**Written task**.
Write out everything from the line containing "This screenshot has width=1568, height=737." down to the line containing "point(203,180)", both included, exactly as they stand in the data below.

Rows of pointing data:
......

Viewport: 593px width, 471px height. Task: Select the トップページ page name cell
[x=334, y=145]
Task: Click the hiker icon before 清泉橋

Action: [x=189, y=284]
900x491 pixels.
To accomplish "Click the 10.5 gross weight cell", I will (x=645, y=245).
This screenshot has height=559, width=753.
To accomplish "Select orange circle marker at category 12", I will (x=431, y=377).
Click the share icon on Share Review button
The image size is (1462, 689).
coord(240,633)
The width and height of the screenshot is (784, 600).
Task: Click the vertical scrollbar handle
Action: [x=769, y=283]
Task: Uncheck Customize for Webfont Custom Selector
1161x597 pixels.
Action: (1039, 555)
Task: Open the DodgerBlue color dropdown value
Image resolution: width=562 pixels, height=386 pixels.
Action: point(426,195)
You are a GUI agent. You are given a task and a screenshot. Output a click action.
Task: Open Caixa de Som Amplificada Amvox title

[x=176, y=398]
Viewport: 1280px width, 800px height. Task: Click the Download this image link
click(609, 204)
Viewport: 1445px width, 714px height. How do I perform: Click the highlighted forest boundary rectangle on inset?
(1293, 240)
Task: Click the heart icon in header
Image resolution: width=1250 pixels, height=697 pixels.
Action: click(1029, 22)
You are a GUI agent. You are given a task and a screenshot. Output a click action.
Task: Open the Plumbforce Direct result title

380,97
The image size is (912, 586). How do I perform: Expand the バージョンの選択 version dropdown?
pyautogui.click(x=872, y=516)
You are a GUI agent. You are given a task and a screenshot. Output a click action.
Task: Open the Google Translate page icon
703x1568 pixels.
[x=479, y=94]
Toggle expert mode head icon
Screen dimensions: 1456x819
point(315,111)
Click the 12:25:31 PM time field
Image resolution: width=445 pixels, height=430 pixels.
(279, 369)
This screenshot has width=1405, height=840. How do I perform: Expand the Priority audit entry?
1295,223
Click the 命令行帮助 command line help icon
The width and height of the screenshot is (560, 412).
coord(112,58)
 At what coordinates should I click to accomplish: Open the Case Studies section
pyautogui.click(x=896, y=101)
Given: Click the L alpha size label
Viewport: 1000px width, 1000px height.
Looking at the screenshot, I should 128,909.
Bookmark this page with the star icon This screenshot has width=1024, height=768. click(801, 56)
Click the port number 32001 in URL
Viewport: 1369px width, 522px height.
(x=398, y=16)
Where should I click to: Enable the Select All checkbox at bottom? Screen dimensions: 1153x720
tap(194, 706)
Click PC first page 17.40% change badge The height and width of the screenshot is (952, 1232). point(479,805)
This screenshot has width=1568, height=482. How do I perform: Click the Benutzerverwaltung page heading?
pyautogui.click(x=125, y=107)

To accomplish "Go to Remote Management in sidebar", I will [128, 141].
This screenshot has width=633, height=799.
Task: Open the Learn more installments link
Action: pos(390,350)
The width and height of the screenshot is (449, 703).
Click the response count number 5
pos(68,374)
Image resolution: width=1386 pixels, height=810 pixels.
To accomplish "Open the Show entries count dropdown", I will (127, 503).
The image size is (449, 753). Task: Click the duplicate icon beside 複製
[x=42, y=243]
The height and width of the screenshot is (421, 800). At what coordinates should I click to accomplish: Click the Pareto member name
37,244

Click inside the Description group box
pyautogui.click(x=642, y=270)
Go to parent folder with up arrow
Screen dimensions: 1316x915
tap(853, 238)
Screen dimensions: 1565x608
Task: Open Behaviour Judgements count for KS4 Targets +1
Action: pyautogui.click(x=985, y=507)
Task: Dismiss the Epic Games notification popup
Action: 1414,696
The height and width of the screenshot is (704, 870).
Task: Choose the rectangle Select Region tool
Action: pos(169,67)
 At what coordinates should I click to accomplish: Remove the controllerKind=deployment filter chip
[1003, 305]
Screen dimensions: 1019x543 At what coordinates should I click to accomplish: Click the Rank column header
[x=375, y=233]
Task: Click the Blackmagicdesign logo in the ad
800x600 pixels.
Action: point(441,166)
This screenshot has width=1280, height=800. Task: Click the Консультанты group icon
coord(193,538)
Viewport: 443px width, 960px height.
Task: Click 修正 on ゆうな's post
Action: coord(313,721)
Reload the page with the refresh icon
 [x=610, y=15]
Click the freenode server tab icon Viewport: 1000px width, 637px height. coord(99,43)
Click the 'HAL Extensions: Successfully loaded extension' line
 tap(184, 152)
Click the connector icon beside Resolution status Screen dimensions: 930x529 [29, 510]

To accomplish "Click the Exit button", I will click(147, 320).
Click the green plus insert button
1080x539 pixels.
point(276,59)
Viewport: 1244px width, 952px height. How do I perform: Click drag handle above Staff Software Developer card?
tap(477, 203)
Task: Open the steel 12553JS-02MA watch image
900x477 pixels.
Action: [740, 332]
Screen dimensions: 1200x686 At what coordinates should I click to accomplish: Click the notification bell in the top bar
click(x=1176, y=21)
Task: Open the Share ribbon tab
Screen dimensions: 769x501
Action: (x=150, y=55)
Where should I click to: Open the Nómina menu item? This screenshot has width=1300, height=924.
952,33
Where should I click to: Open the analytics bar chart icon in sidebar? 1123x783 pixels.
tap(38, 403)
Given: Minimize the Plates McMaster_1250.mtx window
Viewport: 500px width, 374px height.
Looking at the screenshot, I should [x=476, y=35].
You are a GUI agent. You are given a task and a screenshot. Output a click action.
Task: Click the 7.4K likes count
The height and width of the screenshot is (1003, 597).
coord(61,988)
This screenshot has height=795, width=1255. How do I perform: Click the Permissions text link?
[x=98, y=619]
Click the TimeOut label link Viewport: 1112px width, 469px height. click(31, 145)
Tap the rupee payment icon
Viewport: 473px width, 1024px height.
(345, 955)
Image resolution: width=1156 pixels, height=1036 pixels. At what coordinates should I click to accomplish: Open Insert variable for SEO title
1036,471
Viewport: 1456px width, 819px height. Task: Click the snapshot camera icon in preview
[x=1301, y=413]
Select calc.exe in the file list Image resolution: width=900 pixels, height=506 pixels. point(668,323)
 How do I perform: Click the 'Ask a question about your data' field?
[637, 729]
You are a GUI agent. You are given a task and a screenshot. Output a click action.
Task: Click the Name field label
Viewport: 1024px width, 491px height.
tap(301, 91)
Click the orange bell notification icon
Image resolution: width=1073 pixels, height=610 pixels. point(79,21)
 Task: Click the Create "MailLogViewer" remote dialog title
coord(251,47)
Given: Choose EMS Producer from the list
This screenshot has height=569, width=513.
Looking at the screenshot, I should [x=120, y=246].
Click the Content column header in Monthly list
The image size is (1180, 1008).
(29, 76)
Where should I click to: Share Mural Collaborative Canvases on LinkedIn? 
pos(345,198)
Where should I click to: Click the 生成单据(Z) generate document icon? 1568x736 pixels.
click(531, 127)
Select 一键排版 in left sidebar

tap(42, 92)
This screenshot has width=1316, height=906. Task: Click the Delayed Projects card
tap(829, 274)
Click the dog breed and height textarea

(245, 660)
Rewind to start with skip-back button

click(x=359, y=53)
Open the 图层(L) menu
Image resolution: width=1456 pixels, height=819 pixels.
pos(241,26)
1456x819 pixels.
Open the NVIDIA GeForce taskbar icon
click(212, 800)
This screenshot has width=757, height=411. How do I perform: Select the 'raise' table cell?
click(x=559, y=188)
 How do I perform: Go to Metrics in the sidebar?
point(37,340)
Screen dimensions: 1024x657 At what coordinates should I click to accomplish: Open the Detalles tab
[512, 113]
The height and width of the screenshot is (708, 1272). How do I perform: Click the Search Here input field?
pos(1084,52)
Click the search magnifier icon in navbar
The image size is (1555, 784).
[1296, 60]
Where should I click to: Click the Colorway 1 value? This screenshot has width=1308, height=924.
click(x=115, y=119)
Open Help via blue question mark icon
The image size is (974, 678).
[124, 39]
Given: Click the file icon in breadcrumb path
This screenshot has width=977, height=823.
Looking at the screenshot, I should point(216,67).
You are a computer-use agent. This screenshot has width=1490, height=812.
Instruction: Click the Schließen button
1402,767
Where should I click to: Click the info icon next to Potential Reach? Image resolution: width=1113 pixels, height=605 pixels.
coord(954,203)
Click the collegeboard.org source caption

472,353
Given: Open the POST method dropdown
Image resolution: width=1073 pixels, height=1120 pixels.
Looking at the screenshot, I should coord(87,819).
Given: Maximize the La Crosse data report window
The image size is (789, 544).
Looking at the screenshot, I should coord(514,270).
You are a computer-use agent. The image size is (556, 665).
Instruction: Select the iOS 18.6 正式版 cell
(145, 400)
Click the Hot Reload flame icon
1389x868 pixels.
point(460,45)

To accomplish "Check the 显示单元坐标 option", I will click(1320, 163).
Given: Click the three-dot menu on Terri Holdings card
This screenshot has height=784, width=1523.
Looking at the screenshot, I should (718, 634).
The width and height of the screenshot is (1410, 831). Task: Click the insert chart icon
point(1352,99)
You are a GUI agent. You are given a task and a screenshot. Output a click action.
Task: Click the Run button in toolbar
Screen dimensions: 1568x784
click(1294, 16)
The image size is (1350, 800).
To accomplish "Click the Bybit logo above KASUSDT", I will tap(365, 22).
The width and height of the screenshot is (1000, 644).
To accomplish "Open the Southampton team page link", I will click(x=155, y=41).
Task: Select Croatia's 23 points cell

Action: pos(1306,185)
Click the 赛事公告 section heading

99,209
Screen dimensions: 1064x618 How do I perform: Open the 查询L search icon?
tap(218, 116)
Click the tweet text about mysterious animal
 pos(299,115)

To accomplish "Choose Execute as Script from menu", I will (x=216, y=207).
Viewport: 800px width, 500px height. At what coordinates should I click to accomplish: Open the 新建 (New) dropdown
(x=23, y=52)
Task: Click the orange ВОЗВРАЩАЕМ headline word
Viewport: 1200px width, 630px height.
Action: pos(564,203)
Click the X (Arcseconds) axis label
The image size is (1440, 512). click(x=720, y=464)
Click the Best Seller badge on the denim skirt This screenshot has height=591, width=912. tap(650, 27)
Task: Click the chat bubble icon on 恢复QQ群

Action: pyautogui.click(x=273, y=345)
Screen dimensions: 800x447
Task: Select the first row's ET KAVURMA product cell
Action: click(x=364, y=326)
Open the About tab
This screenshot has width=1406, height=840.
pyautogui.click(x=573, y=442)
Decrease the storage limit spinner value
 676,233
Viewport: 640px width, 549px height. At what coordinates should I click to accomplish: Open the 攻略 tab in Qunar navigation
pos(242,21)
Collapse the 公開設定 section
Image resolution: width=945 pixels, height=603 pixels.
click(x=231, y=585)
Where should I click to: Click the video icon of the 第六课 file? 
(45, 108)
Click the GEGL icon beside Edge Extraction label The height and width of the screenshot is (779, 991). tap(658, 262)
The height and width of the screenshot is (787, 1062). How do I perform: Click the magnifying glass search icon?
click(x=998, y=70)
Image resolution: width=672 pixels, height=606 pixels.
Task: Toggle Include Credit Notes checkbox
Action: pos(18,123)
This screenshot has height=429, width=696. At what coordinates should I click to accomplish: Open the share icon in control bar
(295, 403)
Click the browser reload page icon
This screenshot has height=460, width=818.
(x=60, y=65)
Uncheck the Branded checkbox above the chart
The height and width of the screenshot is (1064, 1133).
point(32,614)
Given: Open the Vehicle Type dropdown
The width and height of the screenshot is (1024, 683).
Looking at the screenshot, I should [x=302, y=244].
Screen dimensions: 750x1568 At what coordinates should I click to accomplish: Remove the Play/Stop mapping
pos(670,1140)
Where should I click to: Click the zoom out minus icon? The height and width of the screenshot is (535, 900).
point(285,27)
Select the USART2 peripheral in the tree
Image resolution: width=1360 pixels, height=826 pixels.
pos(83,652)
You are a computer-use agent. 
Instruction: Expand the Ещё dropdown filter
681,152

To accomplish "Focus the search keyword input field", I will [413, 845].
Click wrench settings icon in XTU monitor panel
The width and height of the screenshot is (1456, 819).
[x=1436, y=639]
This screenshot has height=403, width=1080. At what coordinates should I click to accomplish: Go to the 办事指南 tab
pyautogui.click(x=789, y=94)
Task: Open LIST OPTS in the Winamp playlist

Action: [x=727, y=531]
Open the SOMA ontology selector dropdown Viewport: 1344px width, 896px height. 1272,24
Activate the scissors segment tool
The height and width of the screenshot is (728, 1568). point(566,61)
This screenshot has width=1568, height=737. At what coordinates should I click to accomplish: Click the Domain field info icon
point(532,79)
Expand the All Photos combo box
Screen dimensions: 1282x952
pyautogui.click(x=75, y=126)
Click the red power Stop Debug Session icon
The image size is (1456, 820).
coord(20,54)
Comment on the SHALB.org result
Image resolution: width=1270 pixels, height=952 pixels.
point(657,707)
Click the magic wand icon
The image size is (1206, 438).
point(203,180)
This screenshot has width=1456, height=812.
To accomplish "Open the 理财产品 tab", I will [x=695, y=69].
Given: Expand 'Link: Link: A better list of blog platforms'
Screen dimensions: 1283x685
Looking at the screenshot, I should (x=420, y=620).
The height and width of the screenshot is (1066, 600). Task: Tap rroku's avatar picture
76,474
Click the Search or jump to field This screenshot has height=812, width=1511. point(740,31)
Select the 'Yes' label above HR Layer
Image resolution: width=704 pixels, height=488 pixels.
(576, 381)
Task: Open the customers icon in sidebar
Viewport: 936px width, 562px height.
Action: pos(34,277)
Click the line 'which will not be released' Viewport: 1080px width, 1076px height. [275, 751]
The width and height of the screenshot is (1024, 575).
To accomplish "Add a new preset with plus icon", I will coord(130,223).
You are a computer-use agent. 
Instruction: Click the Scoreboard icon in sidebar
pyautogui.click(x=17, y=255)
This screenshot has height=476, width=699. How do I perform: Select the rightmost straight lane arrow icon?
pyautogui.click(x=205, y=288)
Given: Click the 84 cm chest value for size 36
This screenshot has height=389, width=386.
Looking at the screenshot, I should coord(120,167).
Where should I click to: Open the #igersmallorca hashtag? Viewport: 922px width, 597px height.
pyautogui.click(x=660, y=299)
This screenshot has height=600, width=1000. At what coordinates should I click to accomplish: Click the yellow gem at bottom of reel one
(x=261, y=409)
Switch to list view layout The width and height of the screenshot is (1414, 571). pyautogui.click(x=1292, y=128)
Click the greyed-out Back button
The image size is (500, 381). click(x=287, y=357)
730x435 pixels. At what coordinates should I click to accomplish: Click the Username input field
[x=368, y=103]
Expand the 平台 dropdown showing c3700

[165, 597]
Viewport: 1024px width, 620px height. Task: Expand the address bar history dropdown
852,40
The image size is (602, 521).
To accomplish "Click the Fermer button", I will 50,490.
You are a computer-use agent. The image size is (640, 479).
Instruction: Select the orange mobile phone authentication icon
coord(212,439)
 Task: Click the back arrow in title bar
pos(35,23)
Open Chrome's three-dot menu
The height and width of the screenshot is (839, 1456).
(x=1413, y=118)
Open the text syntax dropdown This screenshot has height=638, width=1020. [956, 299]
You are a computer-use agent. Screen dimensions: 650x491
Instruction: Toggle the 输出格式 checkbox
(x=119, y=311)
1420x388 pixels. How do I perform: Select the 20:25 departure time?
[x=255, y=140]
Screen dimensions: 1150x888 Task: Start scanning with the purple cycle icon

......

**Solution for this problem**.
This screenshot has width=1568, height=737. At what coordinates should I click to accomplish: Click the Domain field info icon
point(532,79)
Expand the All Photos combo box
Screen dimensions: 1282x952
pyautogui.click(x=75, y=126)
Click the red power Stop Debug Session icon
The image size is (1456, 820).
coord(20,54)
Comment on the SHALB.org result
Image resolution: width=1270 pixels, height=952 pixels.
point(657,707)
Click the magic wand icon
The image size is (1206, 438).
point(203,180)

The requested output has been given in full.